Once upon a time, the late fifties and early sixties, this emblematic peninsula was poster land for Mallorca Tourist Board promotion of the island. The beach was as famous as the hotel, with all its character and history that dripped with the names of celebrities, the financially shattered vision of Adan Diehl and it occupying space formerly owned by the family of one of Pollensa’s greats - the poet-priest Miquel Costa i Llobera.

Now, it is emblematic of tourist overcrowding, of the great debate about sustainability that has demanded barriers to traffic, of environmental and political objections, of foreign investment of a different kind to Diehl’s, of the arcane nature of planning regulations. The hotel is at the very centre of all this, and not just because - roughly speaking - it is centre way along the peninsula.

The story of Villa Cortina and the battle that went to the Supreme Court is now being relived. The licence for the villa’s development was quashed by the court on account of the visual impact this would have had for the emblematic peninsula. The lawyer who successfully brought this action represents an owner of a plot who has been seeking for years (and unsuccessfully) to have a different villa built.

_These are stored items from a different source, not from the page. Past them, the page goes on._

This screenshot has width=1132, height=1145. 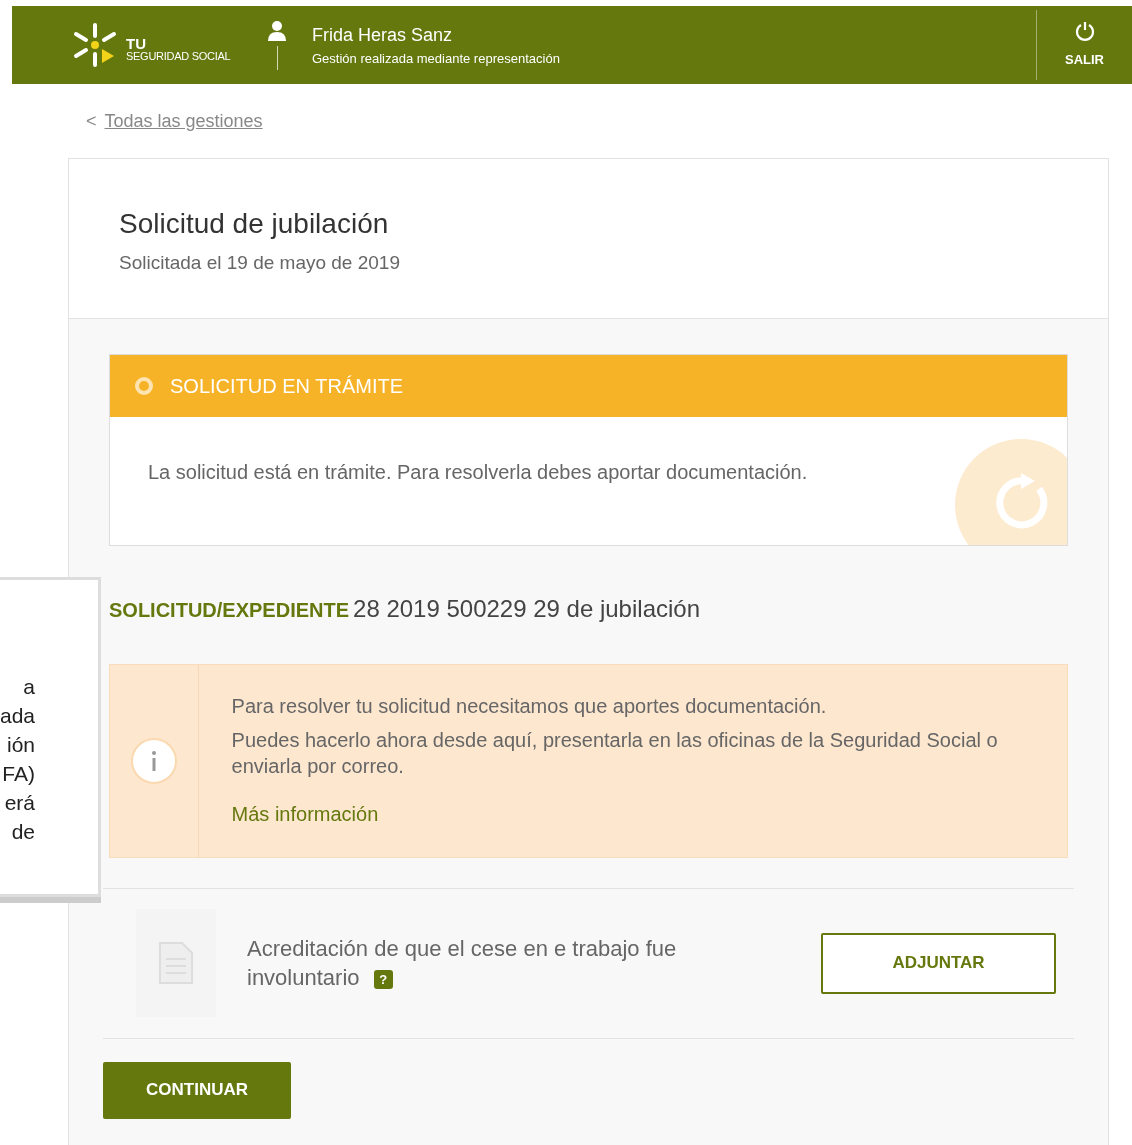 What do you see at coordinates (23, 832) in the screenshot?
I see `popover-text: de` at bounding box center [23, 832]. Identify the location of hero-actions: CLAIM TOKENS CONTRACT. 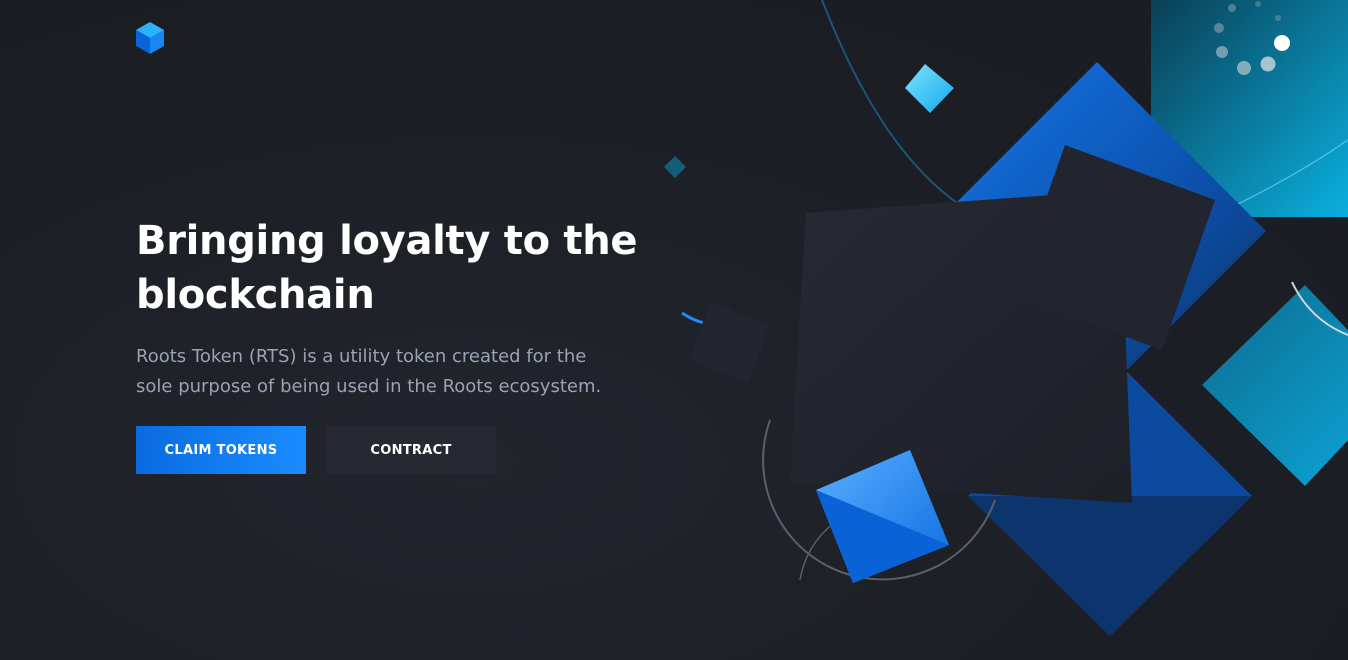
(396, 450).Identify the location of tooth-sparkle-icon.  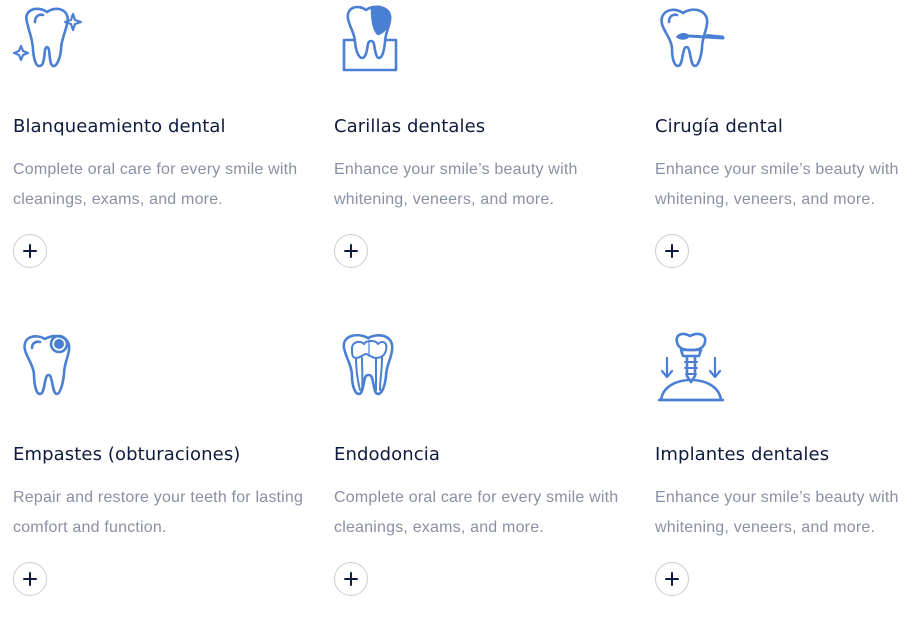
(49, 38).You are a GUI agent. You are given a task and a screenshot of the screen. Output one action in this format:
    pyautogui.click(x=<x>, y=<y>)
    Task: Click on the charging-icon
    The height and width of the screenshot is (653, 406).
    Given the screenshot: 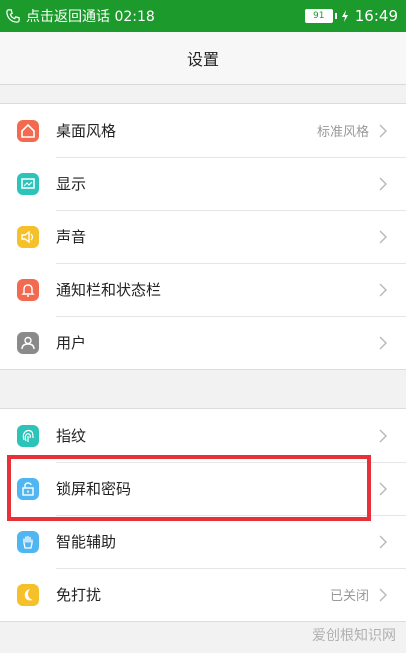 What is the action you would take?
    pyautogui.click(x=344, y=16)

Antonia Gomila, the lawyer, is challenging the licence granted by the town hall for the hotel’s redevelopment. She argues that the town hall has given differential treatment - in favour of the hotel and against other owners. This treatment, whether differential or not, has led to a total interior demolition, so advanced that a Council of Mallorca heritage department request to the town hall to include the hotel in its protected list of heritage assets came far too late.

With the work as advanced as it is, with the plan being for a reopening in summer 2023, the main opposition party at the town hall, Junts Avançam, believes that the whole matter could end up in the courts - just like Villa Cortina did. Ex-mayor, Miquel Àngel March, explains why. It has to do with the status of the land that the hotel occupies, at which point the explanation becomes lost on all of us who are not intimate with the minutiae of planning law and processes governing municipal licences.

There are two projects. One is the redevelopment, the licence for which was signed by Mayor Cifre, backed up by necessary technical reports. This kind of work is permissible. New building is not unless there is prior completion of provision of services.

The other project, in accordance with the Balearic government’s emergency economic measures of May 2020, is for an expansion that doesn’t entail an increase in the number of accommodation places. The mayor still awaits reports from the tourism ministry and the Balearic Environment Commission where this project is concerned.

For now, however, it is the licence for redevelopment which is in the frame. Antonia Gomila wants it to be annulled.

Emblematic in a manner that Diehl could never have imagined almost one hundred years ago, controversy is the peninsula’s emblem for the twenty-first century. And it does not disappoint. See you in court?